Carlos Alberto Calderón González (born 13 December 1943) is a Mexican retired footballer. Nicknamed "Cuate", he played as a midfielder for Guadalajara within the Liga MX and the Philadelphia Atoms for the North American Soccer League throughout the 1960s and the 1970s. He also represented Mexico internationally in 1970.

==Club career==
Finding himself within the farming system of his home club of Guadalajara, he made his senior debut for the club during the 1963–64 season against Tampico Madero, playing alongside players such as Arturo Chaires, Francisco Jara, Salvador Reyes, Guillermo Sepúlveda, José Villegas, Antonio Jasso and Héctor Hernández with his debut season seeing Chivas win their 6th national title. With each additional season within the club, Calderón earned more and more goals throughout each season to where he played a key role throughout the 1968–69 season as he was Chivas' top scorer for the 1968–69 Copa México as the club reached the semi-finals. He also had similar prominence during the 1969–70 season to where despite being a midfielder, often outperformed the club's forwards whenever given the opportunity. A particular match of the season came during the home match against América as during the 4–1 victory, Calderón scored 2 goals throughout the match.
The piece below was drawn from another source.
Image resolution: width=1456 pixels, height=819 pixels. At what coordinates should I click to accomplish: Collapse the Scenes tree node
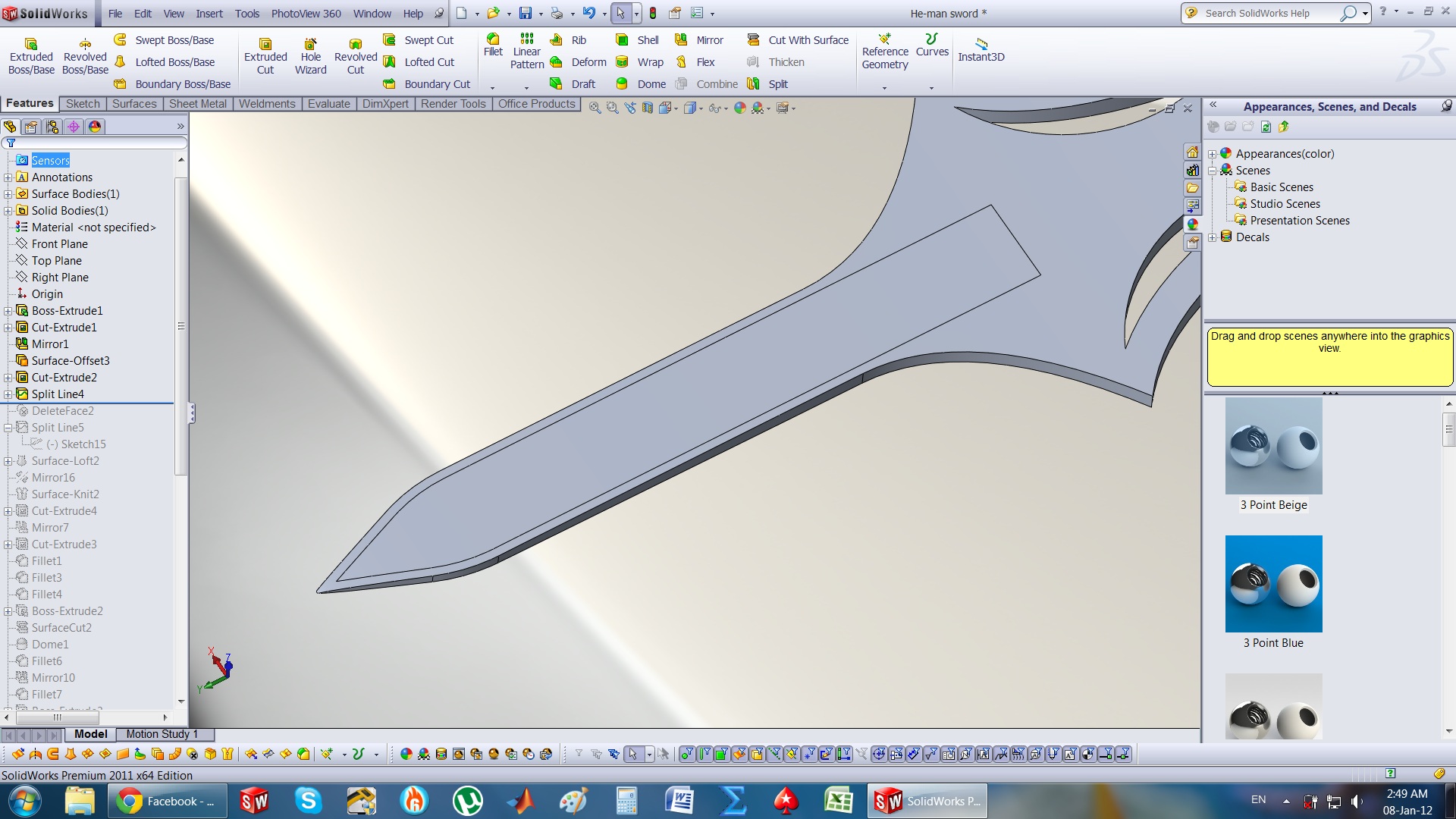click(x=1212, y=171)
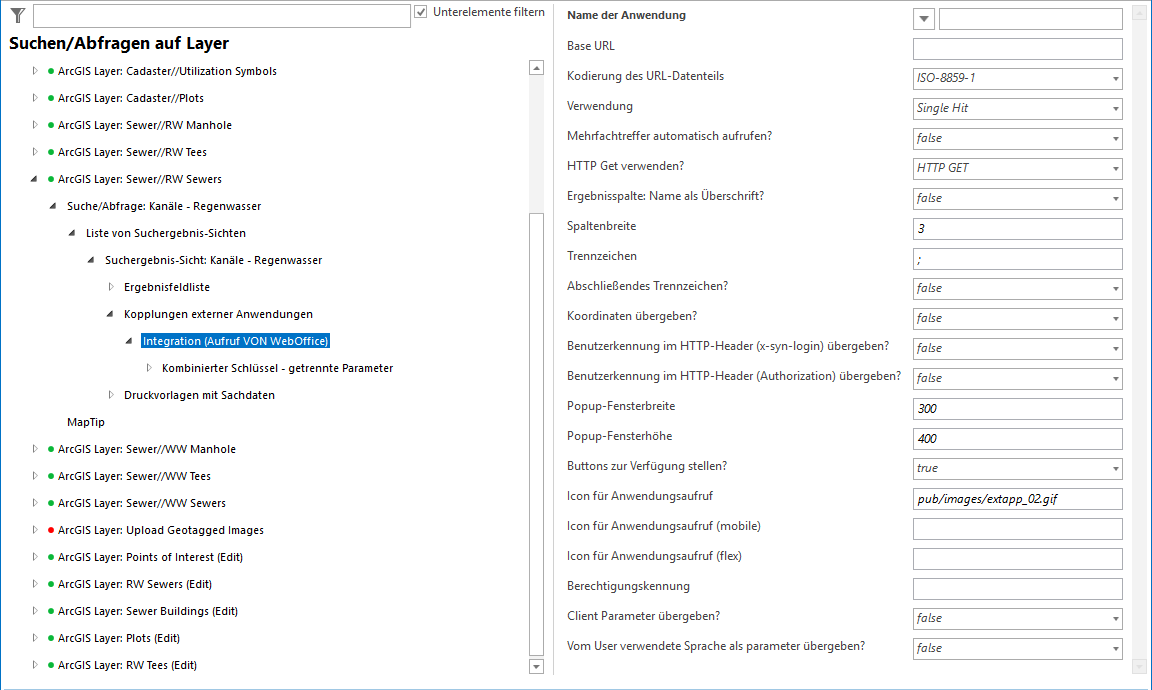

Calderón initially retired following the 1972–73 season. However, following the purchase of North American Soccer League club Philadelphia Atoms by a group of Mexican investors, manager Jesús Ponce Labastida sought Calderón to be within the attacking of a club that had now become predominantly composed of Mexican players. Depsite Calderón scoring a goal within four games, the club had a poor performance within the Eastern Division and folded following the season.

==International career==
Calderón made his only international appearance for Mexico in a friendly against Sweden in preparation for the upcoming 1970 FIFA World Cup. Despite being part of the preliminary roster for the tournament, he was ultimately not chosen within the final team unlike his brother.

==Personal life==
Carlos is twin brothers with Ignacio Calderón who also both played for Chivas as well as represented Mexico internationally for the 1966 and 1970 FIFA World Cup's. Throughout the early 1970s, the two were collectively known as the "Cuates" as they had earned a reputation for being crucial members of Chivas' squad at the time. However, Carlos chose not to start an acting career as he instead took interest in mountain cycling. He also works as within his dental office to provide for his faily.